Eight months after the bombings, McMahon is still healing.

She goes to physical therapy a couple of times a week and has not regained full mobility in her right wrist, which may need another surgery. She sees a therapist every other week to deal with the emotional impacts.

McMahon continues to film herself. She has a difficult time dealing with certain sounds — video footage of the blasts, calls of emergency medical technicians like those she heard in the emergency room, the screech of Velcro from the back brace she had to wear every time she got out of bed. She made a video featuring the sound of Velcro, which helped her work through that anxiety.

"Doing that video was like, alright, it's out there, it's gone," McMahon said. "That was a feeling I had, but I feel OK now."

The School of the Museum of Fine Arts in Boston accepted her as a student this fall. She has continued documenting her recovery and showing that work publicly for the first time. McMahon credits the bombings for inspiring her to pursue her art full-time.

"In the past, I would have second guessed. Maybe it's not practical. Maybe in the future," McMahon said.
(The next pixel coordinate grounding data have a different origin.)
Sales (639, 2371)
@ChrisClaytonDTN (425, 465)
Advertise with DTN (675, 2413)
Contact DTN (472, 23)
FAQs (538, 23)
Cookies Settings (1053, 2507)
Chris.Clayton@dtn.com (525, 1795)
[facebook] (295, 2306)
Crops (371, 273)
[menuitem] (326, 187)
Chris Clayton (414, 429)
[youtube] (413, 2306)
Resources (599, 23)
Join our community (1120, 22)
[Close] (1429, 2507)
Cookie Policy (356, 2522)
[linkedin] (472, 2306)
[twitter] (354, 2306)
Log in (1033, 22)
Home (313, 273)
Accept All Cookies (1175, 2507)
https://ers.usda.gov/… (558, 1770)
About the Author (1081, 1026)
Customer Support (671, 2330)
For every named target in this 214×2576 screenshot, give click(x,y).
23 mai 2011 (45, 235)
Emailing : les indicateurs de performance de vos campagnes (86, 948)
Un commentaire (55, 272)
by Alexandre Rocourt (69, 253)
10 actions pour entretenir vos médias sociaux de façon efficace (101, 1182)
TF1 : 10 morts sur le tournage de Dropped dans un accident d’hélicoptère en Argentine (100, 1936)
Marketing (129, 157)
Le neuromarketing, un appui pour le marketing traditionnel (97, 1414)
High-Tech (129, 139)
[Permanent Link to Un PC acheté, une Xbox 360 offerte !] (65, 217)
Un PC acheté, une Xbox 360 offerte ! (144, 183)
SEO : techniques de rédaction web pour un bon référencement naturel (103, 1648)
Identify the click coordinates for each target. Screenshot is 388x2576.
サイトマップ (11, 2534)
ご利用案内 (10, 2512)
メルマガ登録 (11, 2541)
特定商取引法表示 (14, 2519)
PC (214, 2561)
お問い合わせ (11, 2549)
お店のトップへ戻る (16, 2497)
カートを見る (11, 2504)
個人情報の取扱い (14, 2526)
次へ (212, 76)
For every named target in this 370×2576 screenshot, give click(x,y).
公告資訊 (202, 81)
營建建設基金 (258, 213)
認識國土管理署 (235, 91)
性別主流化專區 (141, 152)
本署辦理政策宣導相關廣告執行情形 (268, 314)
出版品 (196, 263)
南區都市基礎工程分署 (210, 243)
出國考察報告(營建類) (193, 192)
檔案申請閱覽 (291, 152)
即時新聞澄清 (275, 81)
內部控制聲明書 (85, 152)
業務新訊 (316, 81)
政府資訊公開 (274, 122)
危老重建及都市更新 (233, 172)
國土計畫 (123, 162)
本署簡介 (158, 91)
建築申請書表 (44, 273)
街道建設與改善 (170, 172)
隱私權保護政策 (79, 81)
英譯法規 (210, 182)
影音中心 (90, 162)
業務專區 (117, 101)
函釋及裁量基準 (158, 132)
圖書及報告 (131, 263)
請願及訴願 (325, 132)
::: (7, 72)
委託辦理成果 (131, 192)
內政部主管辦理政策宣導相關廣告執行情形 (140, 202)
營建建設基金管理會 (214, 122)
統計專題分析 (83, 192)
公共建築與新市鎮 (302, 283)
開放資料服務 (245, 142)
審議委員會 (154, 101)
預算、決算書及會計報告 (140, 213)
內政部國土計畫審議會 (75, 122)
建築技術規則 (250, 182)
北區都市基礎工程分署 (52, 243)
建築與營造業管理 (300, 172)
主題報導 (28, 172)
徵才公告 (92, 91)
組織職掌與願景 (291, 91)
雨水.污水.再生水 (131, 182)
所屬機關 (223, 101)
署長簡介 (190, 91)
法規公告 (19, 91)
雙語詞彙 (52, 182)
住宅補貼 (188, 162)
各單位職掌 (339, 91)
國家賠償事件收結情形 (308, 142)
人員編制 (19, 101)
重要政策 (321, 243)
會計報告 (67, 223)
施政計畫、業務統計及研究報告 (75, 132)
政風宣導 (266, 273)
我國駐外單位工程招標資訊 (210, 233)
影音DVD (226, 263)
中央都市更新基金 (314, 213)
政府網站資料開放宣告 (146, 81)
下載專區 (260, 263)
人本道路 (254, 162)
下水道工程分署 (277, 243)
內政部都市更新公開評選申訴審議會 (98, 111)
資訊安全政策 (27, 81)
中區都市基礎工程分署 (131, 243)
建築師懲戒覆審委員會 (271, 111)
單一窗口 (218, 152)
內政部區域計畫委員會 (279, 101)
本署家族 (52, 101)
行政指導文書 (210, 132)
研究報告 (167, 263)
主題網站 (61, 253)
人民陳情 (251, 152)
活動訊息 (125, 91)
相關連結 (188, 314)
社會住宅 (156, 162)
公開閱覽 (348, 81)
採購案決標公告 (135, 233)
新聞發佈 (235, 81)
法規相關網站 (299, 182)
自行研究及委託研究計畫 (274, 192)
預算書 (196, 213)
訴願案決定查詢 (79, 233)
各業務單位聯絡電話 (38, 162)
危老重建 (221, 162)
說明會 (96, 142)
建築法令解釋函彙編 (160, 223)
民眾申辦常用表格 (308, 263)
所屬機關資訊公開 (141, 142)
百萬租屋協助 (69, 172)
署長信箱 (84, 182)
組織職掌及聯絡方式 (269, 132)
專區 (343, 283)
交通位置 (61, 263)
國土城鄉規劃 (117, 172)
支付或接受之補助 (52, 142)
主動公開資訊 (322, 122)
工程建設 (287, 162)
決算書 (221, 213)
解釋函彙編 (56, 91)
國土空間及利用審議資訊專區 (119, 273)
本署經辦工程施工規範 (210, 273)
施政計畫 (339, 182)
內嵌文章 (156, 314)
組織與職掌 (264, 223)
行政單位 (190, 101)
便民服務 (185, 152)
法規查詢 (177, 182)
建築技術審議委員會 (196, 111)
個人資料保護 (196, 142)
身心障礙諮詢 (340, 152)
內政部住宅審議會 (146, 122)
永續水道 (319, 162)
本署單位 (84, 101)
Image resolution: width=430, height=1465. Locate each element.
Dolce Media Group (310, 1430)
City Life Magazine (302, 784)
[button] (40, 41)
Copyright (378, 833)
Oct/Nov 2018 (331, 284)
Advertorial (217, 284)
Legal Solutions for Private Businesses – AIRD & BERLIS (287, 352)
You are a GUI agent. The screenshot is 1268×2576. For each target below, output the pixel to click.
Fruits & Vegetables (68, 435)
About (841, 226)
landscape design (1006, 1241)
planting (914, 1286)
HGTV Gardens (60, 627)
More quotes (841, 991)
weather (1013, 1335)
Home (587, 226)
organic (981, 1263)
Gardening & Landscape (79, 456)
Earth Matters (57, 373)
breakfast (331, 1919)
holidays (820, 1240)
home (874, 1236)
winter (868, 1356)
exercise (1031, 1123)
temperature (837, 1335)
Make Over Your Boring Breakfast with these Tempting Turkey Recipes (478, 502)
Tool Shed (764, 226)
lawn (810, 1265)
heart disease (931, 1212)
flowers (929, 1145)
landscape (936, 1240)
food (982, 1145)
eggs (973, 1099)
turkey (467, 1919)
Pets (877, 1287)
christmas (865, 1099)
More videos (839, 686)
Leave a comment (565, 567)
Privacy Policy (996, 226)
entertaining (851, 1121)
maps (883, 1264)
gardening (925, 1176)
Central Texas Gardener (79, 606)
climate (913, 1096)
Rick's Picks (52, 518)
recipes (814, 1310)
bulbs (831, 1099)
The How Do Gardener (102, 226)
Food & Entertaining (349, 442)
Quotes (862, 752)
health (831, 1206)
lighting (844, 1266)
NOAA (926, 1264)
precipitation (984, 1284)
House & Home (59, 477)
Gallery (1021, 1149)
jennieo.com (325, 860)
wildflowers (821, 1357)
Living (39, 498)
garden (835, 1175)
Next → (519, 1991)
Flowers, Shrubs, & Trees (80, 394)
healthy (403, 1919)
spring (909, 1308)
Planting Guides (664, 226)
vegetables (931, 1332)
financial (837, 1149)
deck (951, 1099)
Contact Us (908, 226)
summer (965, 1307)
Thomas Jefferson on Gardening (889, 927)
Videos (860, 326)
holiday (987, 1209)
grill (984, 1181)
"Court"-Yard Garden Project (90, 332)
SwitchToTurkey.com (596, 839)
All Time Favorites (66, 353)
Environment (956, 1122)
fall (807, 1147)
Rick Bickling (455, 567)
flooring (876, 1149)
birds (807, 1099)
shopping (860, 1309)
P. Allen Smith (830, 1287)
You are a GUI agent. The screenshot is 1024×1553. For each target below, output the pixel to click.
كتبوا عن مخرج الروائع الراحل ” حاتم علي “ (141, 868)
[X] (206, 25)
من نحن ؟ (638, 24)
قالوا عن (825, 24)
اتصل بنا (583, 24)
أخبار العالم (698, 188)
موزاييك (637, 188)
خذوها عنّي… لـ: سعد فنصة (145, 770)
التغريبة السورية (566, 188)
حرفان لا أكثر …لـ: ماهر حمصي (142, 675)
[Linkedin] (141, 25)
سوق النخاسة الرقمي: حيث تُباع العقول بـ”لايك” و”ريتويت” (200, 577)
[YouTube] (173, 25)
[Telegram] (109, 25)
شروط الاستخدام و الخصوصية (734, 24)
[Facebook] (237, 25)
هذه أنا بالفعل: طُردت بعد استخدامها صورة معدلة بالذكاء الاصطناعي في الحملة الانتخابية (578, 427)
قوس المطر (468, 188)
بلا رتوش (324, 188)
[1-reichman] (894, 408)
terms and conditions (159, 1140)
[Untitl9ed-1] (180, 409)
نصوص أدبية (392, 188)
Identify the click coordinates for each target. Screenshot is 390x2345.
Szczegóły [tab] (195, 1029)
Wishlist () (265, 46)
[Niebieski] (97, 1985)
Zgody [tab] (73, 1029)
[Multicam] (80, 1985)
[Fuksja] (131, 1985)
Now, she said, "If I feel passionate about something, driven about something, I just have to do it."

Jeannie Simms, McMahon's photography professor, said McMahon's ability to turn the camera on herself and document her healing shows "a sense of daring and curiosity in her open mind about the complexities of the situation." ''She's just so open about observing the process and its effects on her, her family, those close to her, the city, in a way that is not reactionary, that's not using it for political or rhetorical gain," Simms said. "She's just really open and embodying a really great artistic tradition to use art to try to gain understanding."

Simms said McMahon does not say much about her art, but lets the art speak for itself, revealing difficult personal details of her life. Among her classmates, Simms said, "There's sort of a quiet awe of both what she has endured and really her incredible open-mindedness and quiet observational power."

McMahon said her art has had a "huge impact" on her recovery and well-being. "I feel like I'm just shooting all the time. I feel like I appreciate how much is around me," McMahon said. "I can't imagine having dealt with it any other way for myself."

The nightmares McMahon experienced in the early days have subsided. She has returned to living with roommates in a Boston apartment. She started swimming and doing Pilates and hopes to begin running again.

The bombing ripped away her sense of security, but she has recreated an everyday life that feels safe again. She exhibited her photographs in the dean's office at Metropolitan College at Boston University and completed her first semester at School of the Museum of Fine Arts, showcasing a portfolio of work about her recovery.

She constantly reiterates how lucky she feels.

Donna McMahon said her daughter has always been a positive, upbeat person, and the bombings have strengthened Ryan's resolve to "make her life bigger and better." ''She's very excited about her life and what she wants to do and to live it to the fullest, because she knows that things can change in an instant," Donna McMahon said.

Ryan McMahon explains it like this: "(Art) helps me to just be present in this event that happened to me and my family and so many other people, and know that I do have to live every day in a big, big way, and the way I always wanted to do it."